Estratto della pagina:
I serissimi problemi alle semine (allagamenti) e il conseguente scarso raccolto americano (in quantità), hanno trebbiato solo il 50% dei consumi, azzerando da settimane ogni nuova esportazione (oltre a quanto già su carta da parecchi mesi).
Morale, quel milione di tonnellate che tutti gli anni arrivavano sul mercato Usa dal Canada, in questa campagna, non “libereranno” un eguale volume di grani americani per l’export, ma andranno a colmare il loro deficit produttivo. Il Canadian Wheat Board avrà quindi la possibilità nel suo (forse) ultimo anno di single desk (il monopolio dell’offerta di grani canadesi potrebbe terminare il prossimo 1° agosto 2012) di fare ancor più il bello o il cattivo tempo nel primo semestre del 2012, allorché diventerà di fatto la sola origine estera sia per i mercati comunitari che per i paesi del Sud Mediterraneo.
Che prospettive per il duro nel 2012?
Il 2012 si presenterà molto differente da quanto si vive oggi. In Europa si dovrebbe confermare un aumento delle superfici a duro dell’ordine del 5-10% mentre in Usa e Canada l’incremento dovrebbe essere ancor più significativo (+10-15%) stante l’attuale livello di prezzo che vede il duro “feed” venduto allo stesso prezzo dello spring col 15% di proteina. Se i prezzi e soprattutto lo “spread” tra duro e tenero si manterrà fino al marzo 2012, le semine e i raccolti 2012 in Nord America potrebbero fortemente influenzare le quotazioni anche nel nostro paese: negli anni in cui Usa-Canada e Messico producono oltre 9 mio/t di grano duro la pressione commerciale da oltreoceano tocca livelli molto elevati.
I contratti di filiera sono un lusso o una necessità?
Alla luce del rischio climatico, della progressiva concentrazione dell’offerta registrata negli ultimi anni e del rischio di rivedere lotti di duro prendere la via del mangimificio (se mai i prezzi dei foraggeri o del mais schizzassero alle stelle), la decisione di siglare contratti di coltivazione è di certo una scelta interessante.
Negli anni si è trovato il modo di attenuare (contrattualmente) i rischi di fallire i termini contrattuali o di essere (come prezzi) completamente fuori mercato, ma nel caso di imprese con una significativa forza finanziaria e in grado di cogliere i momenti di “volatilità” delle quotazioni, i contratti di filiera potrebbero essere un pesante onere che sbiadisce il grande onore di supportare le realtà produttive locali.

Elenco dei dati:
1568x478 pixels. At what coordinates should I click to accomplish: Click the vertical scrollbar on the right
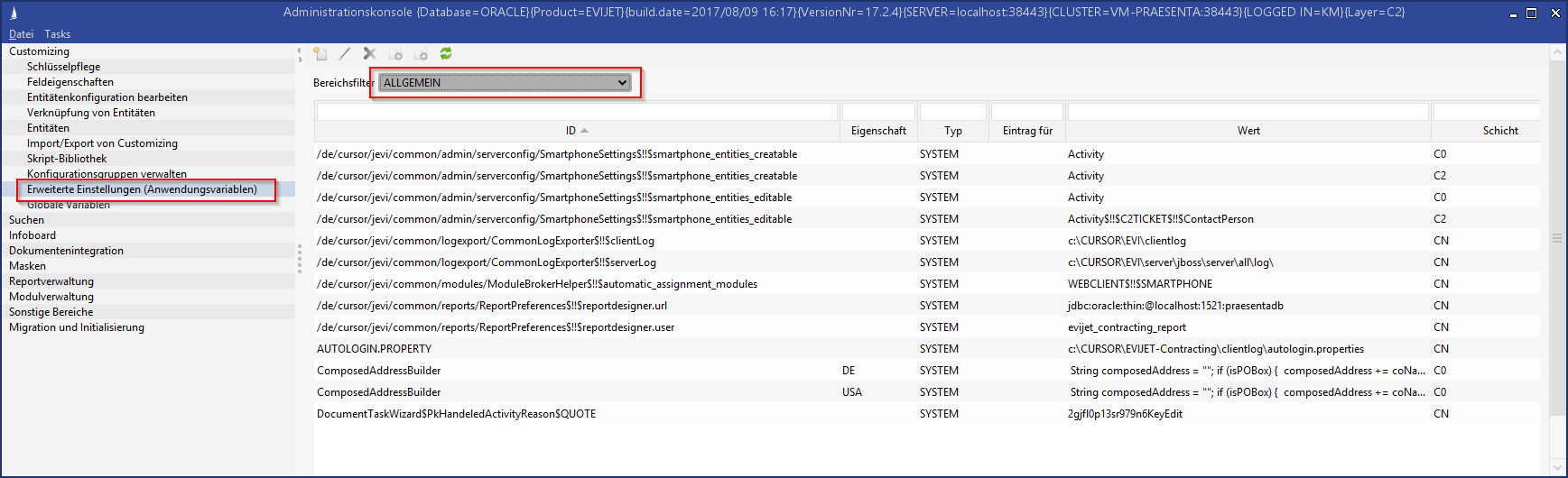1557,239
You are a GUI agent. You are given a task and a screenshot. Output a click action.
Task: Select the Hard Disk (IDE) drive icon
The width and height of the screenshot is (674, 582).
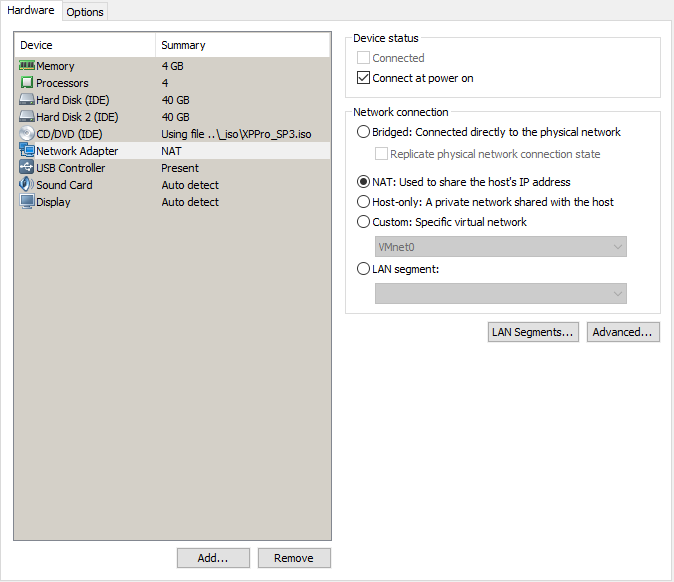click(x=27, y=99)
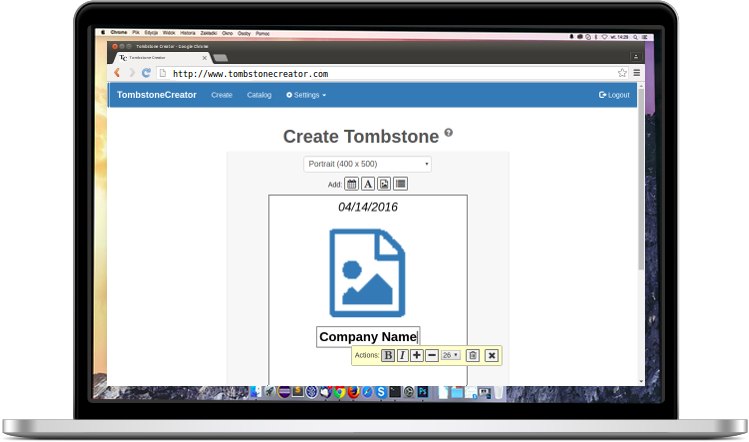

Azioni richieste:
1. Nel testo sul mercato del grano duro, quale aumento delle superfici a duro è previsto per il 2012 in Usa e Canada?
2. Riprendi il testo sul mercato del grano duro e proseguilo a partire dalla sua ultima frase.

Soluzioni ai problemi:
1. Un incremento del 10-15%.

2.
Poiché nel giusto mezzo spesso si trova la soluzione, stante il significativo deficit strutturale dell’Italia (un buon 40% dei consumi è coperto da grani esteri), ritengo che il “lusso” dei contratti di filiera sia anche una necessità per continuare ad avere una produzione sufficiente a ridurre quel gap negoziale che abbiamo con il Canada e gli altri (pochi) venditori mondiali.
Cosa pensa del progetto Coldiretti di produrre direttamente pasta tramite il Cai (Consorzi agrari d’Italia) e portarla quindi sullo scaffale?
Il sogno dell’integrazione verticale dal campo alla tavola è nel nostro dna e rappresenta il sogno di molti produttori, inclusi quelli delusi dalla recente evoluzione dei mercati cerealicoli nel nome della globalizzazione: un aereo che spesso porta molto in alto, ma in caso di avaria non fornisce paracaduti ai viaggiatori.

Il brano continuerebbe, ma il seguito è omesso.